**ACTIVITY**
Copy the data again from the line with "You are a GUI" up to and including the last line, replacing "action" with "command" and keeping everything else the same. Leave out the pictures.
*** Opening DATASET RECORDS ***
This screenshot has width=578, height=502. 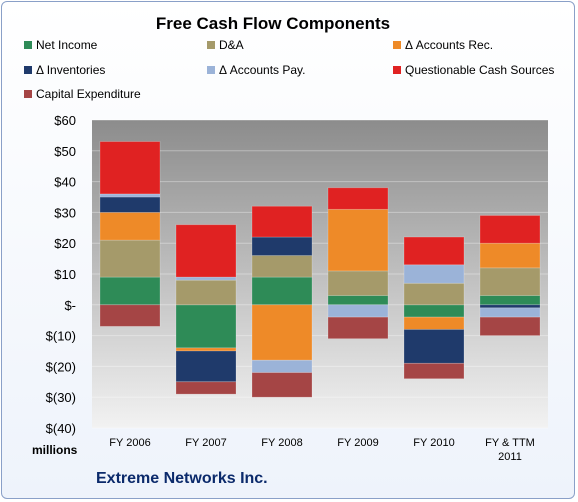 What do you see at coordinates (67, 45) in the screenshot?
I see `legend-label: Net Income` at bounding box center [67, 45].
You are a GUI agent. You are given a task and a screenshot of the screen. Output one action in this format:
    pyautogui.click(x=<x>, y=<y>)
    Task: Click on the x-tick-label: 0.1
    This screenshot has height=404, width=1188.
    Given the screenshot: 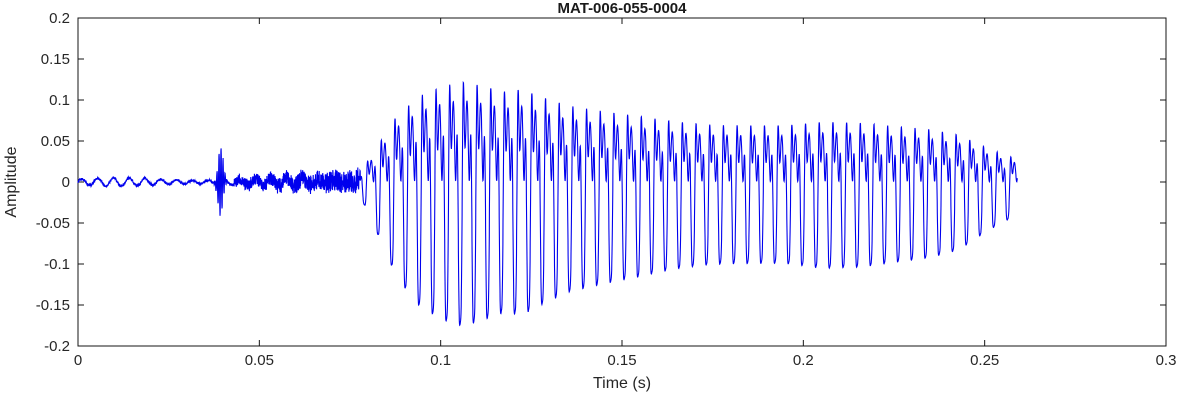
*** Closing DATASET RECORDS ***
**WRITTEN RESPONSE**
You are a GUI agent. You are given a task and a screenshot of the screen. Output one command in this format:
    pyautogui.click(x=<x>, y=<y>)
    Task: Click on the x-tick-label: 0.1
    This screenshot has height=404, width=1188.
    Given the screenshot: 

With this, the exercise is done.